Head of the Operations Command for the Restoration of Security & Order (Kopkamtib), Gen. Sumitro, tried to block the mob around the Sarinah area of Central Jakarta. He tried to divert the mob, which was headed toward the Presidential Palace. “Come on, let’swalk together to Kebayoran,” he yelled to the crowd. “My intention was to deflect the direction of their march, away from the National Monument (Monas)…”

The mob was undeterred, however. To Tempo several years ago, Sumitro claimed to have offered a dialog between the Students Council of the University of Indonesia (UI) and Tanaka. Tanaka agreed, but the students responded with the message that “the dialog is substituted with a street dialog…”

Jakarta had in the meantime become a sea of fire. That day more than 10 people died, while hundreds were injured. Nearly 1,000 cars and motorcycles were destroyed and burned, hundreds of buildings damaged. In addition, 160 kilos of gold vanished from jewelry shops. The situation was so critical that Suharto had to escort Tanaka by helicopter to Halim airport for his return trip to his country.

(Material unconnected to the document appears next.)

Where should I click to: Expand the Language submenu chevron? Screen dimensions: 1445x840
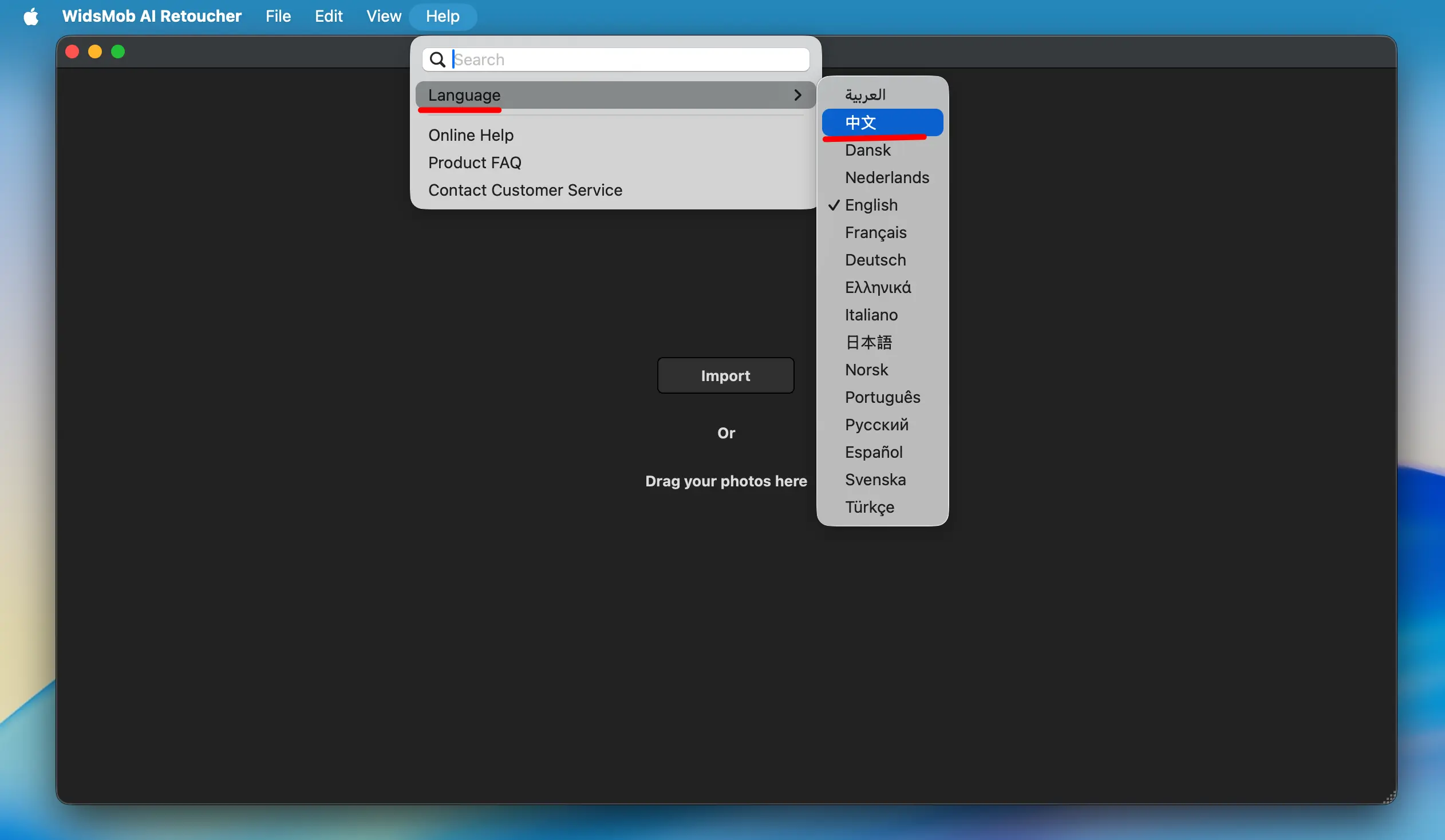tap(797, 95)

Hariman Siregar, Chairman of the UI Students Council, was dragged to court on charges of subversion. After a four-month trial, he was sentenced to six years in prison.

“I was deemed guilty of subverting the authority of the state,” said Hariman when Tempo visited him in March 2006. The price he had to pay was high. While he was serving his jail term, his father died, his beloved wife fell ill, and his twin children died.

It was that storm over Jakarta on January 15, 1974 (better known as Malari, for Malapetaka Lima Belas Januari, January 15 Catastrophe) that changed the course of Indonesia, because, as Asvi Warman Adam related in an article he wrote, since then Suharto has resorted to repression in a systematic way. Syahrir, who was also detained after the incident, sees Malari as a form of consolidation of Suharto’s power.

In all, the security apparatus arrested 750 people, 50 of them student activists and intellectuals such as Hariman Siregar, Sjahrir, Yap Thiam Hien, Mochtar Lubis, Rahman Tolleng and Aini Chailid. “Imagine, on January 11, I was embraced by Suharto, on the 17th I was arrested,” recalled Hariman. Indeed, on January 11, Suharto received Hariman along with other student leaders at Bina Graha, the presidential office. Suharto had intended all the time to curb the students’ actions.

The prominent persons were detained on the basis of the Anti-subversion Law. Some released after having languished for a year in prison, because they were not proven guilty. The Anti-subversion Law-based trials drew criticism.

Until today, the mystery of the riots has not been unraveled. Sjahrir contended that the court had been unable to prove that the students were behind the burning of the cars and the looting. It should not come as a surprise if speculation arose that the Malari calamity was the fire that sparked resulting from rivalry between generals Sumitro and Ali Murtopo (respectively Chief of Special Operations and Presidential Personal Assistant at that time). Sumitro allegedly harbored
ambition, as cited in the so-called Ramadi Documents. According to Asvi Warman, Ramadi was known to be close to Ali Murtopo.

The late Sumitro confided that he had once asked Ali Murtopo about the rivalry, long before Malari occurred. “Ali, outside voices say that you are my rival. That cannot be. I’m still a military man, I have no political goals. You are a two-star, I’m a four-star. You are Intelligence Coordination Agency (Bakin) Deputy, I’m Operations Commander for the Restoration of Security & Order (Pangkopkamtib) and Armed Forces Deputy Commander (Wapangab). We are too distant from each other to be rivals. Yet, if you want to be President, that is your right.” At that time, Ali Murtopo promptly denied it. “Oh, no. nothing of that sort in my mind,” Sumitro quoted Ali as responding.

The Malari affair eventually caused both generals to lose their jobs. Suharto relieved Sumitro from his posts as Pangkopkamtib and Wapangab and at the same time abolished the institution of Presidential Special Assistant. Even so, several years later Suharto still employed Ali Murtopo to fill various positions in the bureaucracy.

More than three decades have passed, yet today mystery still shrouds the affair. In his biography, Suharto does not mention that dark period. Hariman must continue believing that the government would soon unravel the mystery.